Dunoff has served as a Visiting Professor at Harvard Law School; as a Law and Public Affairs Fellow and Visiting Professor at the Woodrow Wilson School at Princeton University; as a Visiting Fellow at the Lauterpacht Research Centre at Cambridge University; and as a Visiting Professor at Central European University. Among other activities, he serves as a an Editor of Global Constitutionalism; a Member of the E 15 Initiative Expert’s Group on the Functioning of the Multilateral Trading System, based in Geneva; an elected member of the American Law Institute; and a Fellow of the American Bar Foundation.
Professor Dunoff’s publications include Interdisciplinary Perspectives on International Law and International Relations : The State of the Art (coeditor, with Mark A. Pollack, Cambridge University Press 2013); Ruling the World?
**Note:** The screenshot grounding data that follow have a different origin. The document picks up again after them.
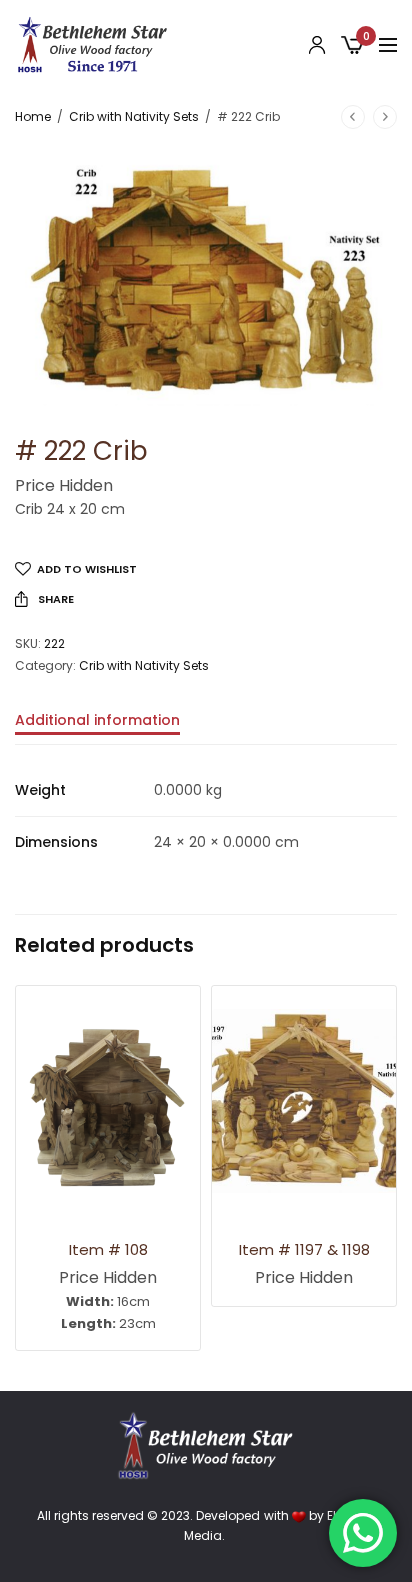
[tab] (206, 729)
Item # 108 (108, 1249)
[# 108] (108, 1101)
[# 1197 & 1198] (304, 1101)
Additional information (97, 721)
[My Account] (317, 45)
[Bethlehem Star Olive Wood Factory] (92, 45)
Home (33, 116)
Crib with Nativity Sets (134, 116)
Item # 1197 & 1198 (304, 1249)
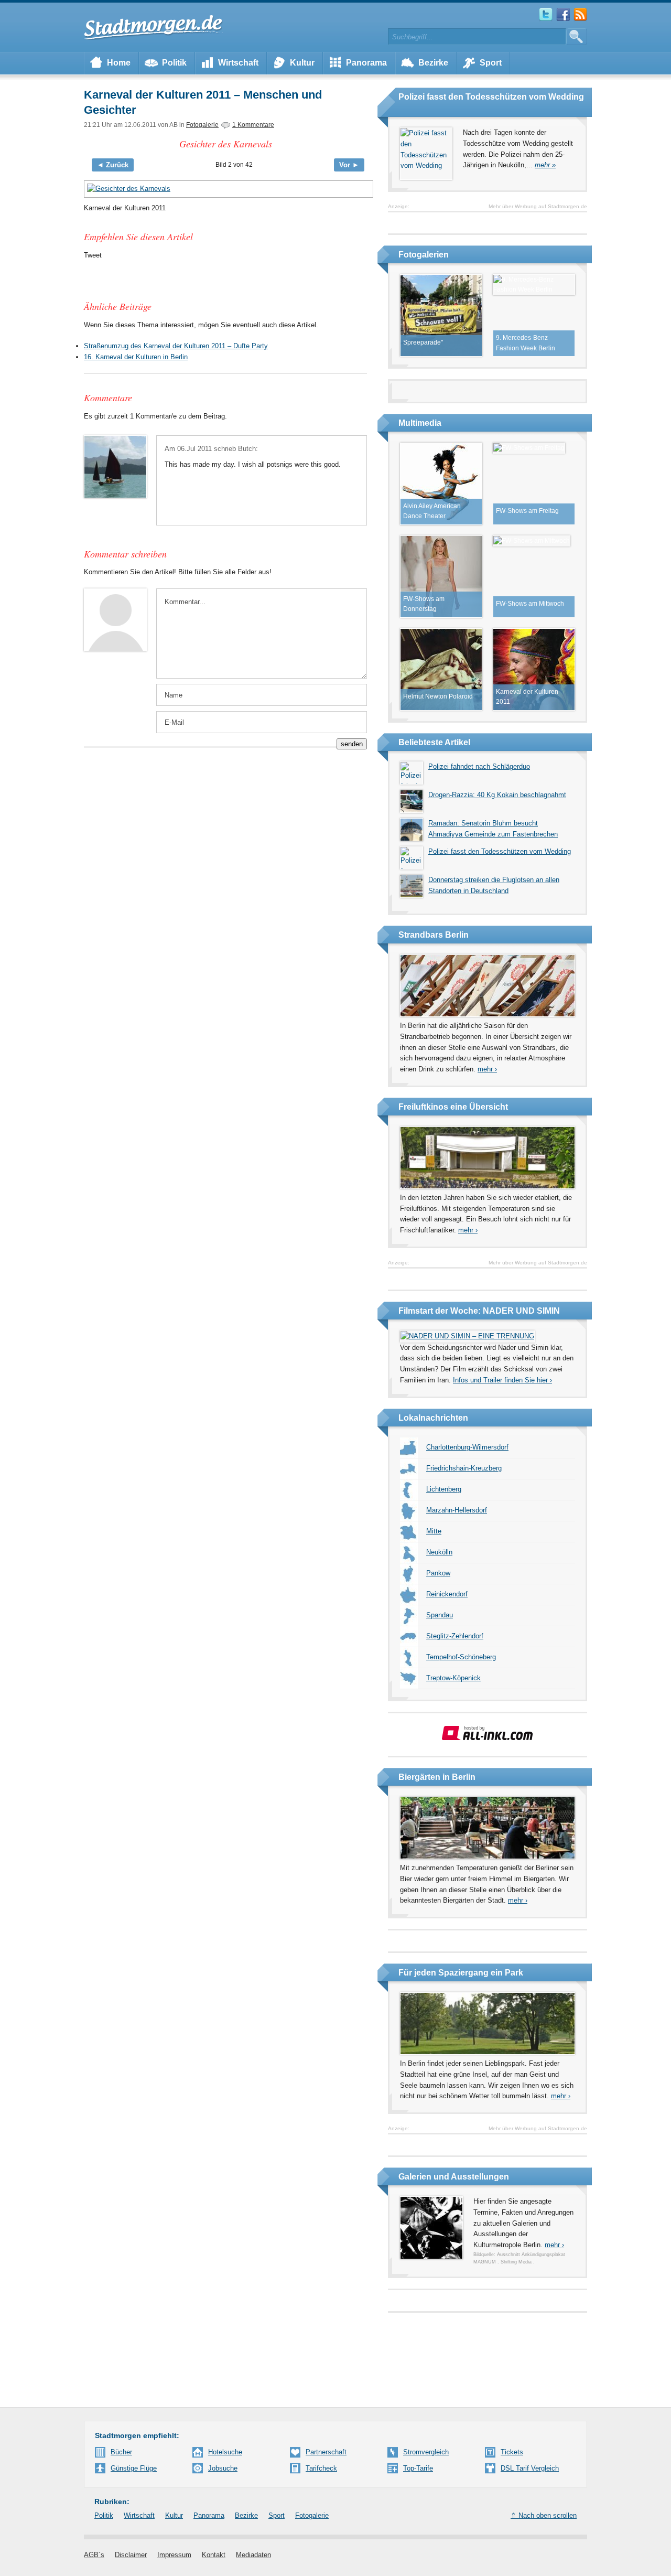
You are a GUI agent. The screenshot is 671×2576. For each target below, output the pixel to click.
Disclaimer (131, 2555)
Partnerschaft (326, 2452)
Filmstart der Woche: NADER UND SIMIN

Constitutionalism, International Law and Global Governance (coeditor, with Joel P. Trachtman, Cambridge University Press 2009); and International Law: Norms, Actors, Process (with Steven Ratner and David Wippman, Aspen 2010), a leading textbook. His writings have appeared in the American Journal of International Law, European Journal of International Law, Journal of International Economic Law and other leading publications. In 2000, he received the Friel-Scanlon award for his scholarship.
Before joining Temple faculty, Professor Dunoff clerked for a federal court judge and practiced law in Washington, D.C., where he specialized in the representation of developing state governments in international and domestic litigations and arbitrations. Professor Dunoff received his B.A., magna cum laude, from Haverford College; his J.D., cum laude, from NYU School of Law; and his LL.M., with distinction, from Georgetown University Law Center, where he served as a Ford Foundation Fellow in Public International Law and received the Thomas Chetwood Prize for distinguished academic performance.